I will say that it is very "rude" to a dog to be approached head on, like your brother was by kneeling down to kiss him. That's basically coming straight at him face to face which is a threat manuver in the language of dogs. So the combined startle and the approach may have sent Aspen over the edge. Of course this isn't a malicious attack but just a misunderstanding between language barriers. 

I suggest letting your brother know to never approach Aspen face to face or even head on in a direct line. If you watch dogs and how they greet each other it's never face to face unless there's going to be a fight. I highly suggest reading and watching the books/videos below:

On Talking Terms With Dogs: Calming Signals:Amazon:Books

Am I Safe? The Art & Science of Canine Behavior Assessments:Amazon:Movies & TV

The Language of Dogs:Amazon:Movies & TV


----------



## malluver1005 (Nov 15, 2009)

danemama08 said:


> Sounds like he just startled him. Like he was woken up by your dad and then he was expecting someone else which made him uneasy.
> 
> I will say that it is very "rude" to a dog to be approached head on, like your brother was by kneeling down to kiss him. That's basically coming straight at him face to face which is a threat manuver in the language of dogs. So the combined startle and the approach may have sent Aspen over the edge. Of course this isn't a malicious attack but just a misunderstanding between language barriers.
> 
> ...


Wow!! I did not know that this was a threat to dogs. I've done this to Aspen a few times and he's never even flinched. My brother does it all the time, up until now, and Aspen never cared one bit.


----------



## stajbs (Jun 5, 2010)

Is there any chance Aspen was startled awake? I've not seen it happen when a dog was startled awake and go after a human, but one of my sibes, did give a sort of abrasion bite when startled awake by a friend's Bichon once. Aurora had been sound asleep off of a tie out in the shade of a tree when the Bichon went bouncing by, and like lightening she was on the little dog. She only gave the dog an abrasiaon kind of wound, no punctures thankfully. Now that could have also been her prey drive because that girl had one for sure. 

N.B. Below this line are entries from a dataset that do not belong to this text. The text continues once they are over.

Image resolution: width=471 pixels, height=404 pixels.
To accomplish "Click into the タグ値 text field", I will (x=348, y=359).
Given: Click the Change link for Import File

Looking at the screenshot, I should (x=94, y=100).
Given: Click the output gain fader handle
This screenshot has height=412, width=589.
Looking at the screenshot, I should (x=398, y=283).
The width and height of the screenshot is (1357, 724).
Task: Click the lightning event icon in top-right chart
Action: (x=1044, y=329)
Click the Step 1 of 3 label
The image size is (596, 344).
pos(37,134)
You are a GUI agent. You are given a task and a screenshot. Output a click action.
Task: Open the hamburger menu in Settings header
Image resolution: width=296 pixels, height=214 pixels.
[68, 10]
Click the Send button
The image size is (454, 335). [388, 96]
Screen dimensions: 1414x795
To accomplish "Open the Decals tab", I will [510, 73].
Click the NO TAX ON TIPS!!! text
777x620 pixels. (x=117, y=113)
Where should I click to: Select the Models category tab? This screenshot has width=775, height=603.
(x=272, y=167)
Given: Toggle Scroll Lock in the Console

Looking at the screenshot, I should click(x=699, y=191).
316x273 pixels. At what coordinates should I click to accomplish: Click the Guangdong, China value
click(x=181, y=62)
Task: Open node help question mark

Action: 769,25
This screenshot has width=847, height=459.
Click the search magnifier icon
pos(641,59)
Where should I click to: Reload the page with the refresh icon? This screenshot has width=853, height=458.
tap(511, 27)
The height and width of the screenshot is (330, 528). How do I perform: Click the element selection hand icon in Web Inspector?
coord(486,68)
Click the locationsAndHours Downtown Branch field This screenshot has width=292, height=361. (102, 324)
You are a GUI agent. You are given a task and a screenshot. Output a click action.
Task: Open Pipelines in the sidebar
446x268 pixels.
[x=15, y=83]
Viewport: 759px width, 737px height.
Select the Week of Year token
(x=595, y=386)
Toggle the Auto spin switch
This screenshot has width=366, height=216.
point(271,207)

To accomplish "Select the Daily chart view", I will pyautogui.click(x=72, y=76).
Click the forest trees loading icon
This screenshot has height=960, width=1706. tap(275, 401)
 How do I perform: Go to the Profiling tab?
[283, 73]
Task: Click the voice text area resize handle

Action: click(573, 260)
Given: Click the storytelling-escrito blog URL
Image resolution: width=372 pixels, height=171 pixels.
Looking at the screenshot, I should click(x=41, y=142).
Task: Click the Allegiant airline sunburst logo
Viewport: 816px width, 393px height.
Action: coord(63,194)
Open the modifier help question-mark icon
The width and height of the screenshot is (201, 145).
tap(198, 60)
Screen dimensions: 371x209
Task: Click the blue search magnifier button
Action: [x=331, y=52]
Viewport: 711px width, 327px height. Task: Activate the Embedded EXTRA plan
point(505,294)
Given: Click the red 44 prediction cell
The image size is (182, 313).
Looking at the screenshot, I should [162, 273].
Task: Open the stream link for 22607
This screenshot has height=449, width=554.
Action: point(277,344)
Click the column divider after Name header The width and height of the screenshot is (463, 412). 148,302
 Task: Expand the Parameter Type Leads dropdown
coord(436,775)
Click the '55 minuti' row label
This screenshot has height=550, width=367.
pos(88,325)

To avoid that, and make sure Aspen always knows it is any family member or friend approaching, maybe folks could make sure they speak to him before approaching him whether he's lying down or not. 

Maybe keep an eye on things and just maybe make sure nothing is going on medically. Are there any other subtle changes that you may have observed. Don't mean to worry you in any way, but sometimes a sudden behavior change can be medically related, but I'm sure you know that. Please keep us posted.


----------



## malluver1005 (Nov 15, 2009)

stajbs said:


> Maybe keep an eye on things and just maybe make sure nothing is going on medically. Are there any other subtle changes that you may have observed. Don't mean to worry you in any way, but sometimes a sudden behavior change can be medically related, but I'm sure you know that. Please keep us posted.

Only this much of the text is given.